CVS Pharmacy’s announcement that it will be selling hemp-derived CBD topicals, including creams, sprays, roll-ons, lotions and salves in Alabama, California, Colorado, Illinois, Indiana, Kentucky, Maryland and Tennessee, should really come as no surprise, as the mass marketing of CBD has been an eventuality since hemp was removed from the Controlled Substances Act’s definition of marijuana with the signing of the 2018 Farm Bill in December 2018. CBD’s therapeutic benefits, without the psychoactivity of THC, have made products containing CBD the darling of the cannabis industry.

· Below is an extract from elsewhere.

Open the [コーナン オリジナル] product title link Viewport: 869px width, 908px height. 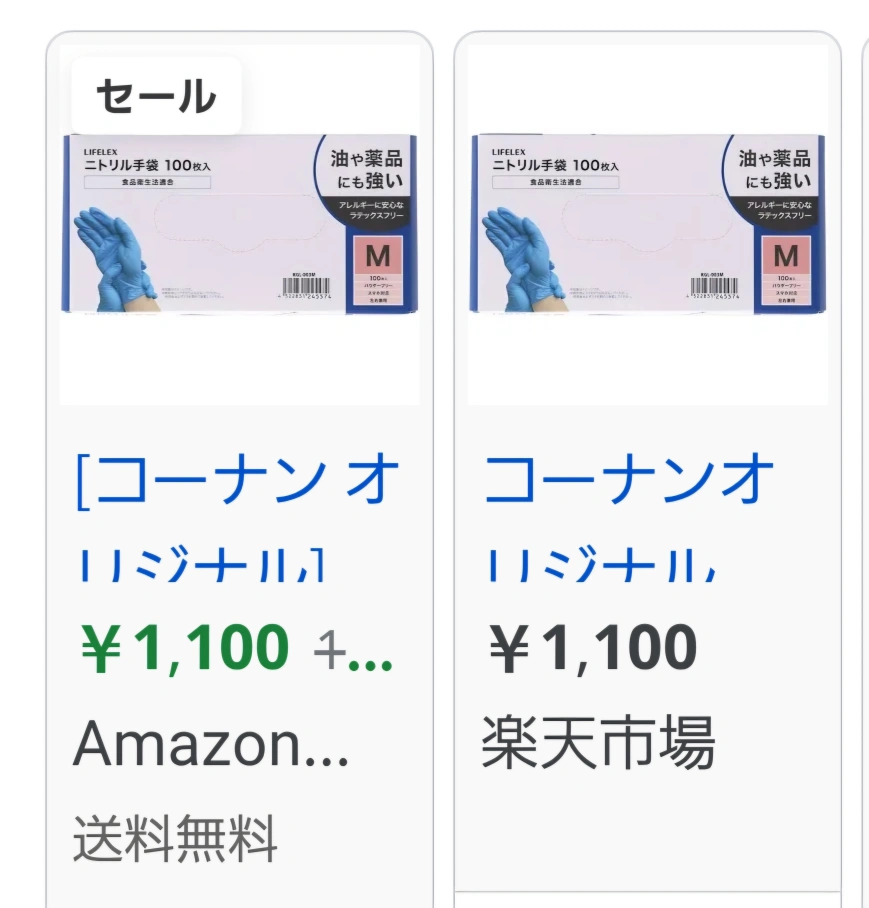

However, as CVS’s decision to market hemp-derived CBD products in select states demonstrates, the 2018 Farm Bill was not a total green light. USDA has yet to establish regulations fully implementing the federal hemp program, which would allow states to establish their own rules for cultivation, processing and sale of hemp, meaning state-by-state differences in the laws concerning cannabis, including hemp, must be assessed before marketing products like hemp-derived CBD. Such federal regulations should be promulgated later in 2019, ahead of the 2020 growing season.

In addition to USDA, FDA has authority over CBD-containing products under the Food, Drug and Cosmetics Act, adding another layer of regulatory complexity that makes the 2018 Farm Bill’s removal of hemp from the CSA more of a yellow light for marketing hemp-derived CBD. Thus, manufacturers and distributors of CBD products must assess how CBD fits in with FDA and state rules concerning drugs and drug approvals, active pharmaceutical ingredients, health claims and labeling, and foods and beverages. FDA has said it is evaluating CBD closely, and should be providing guidance later in 2019.

Because the light is still yellow on the marketing of hemp-derived CBD, manufacturers and distributors should carefully evaluate the federal and state regulatory framework before marketing their CBD products.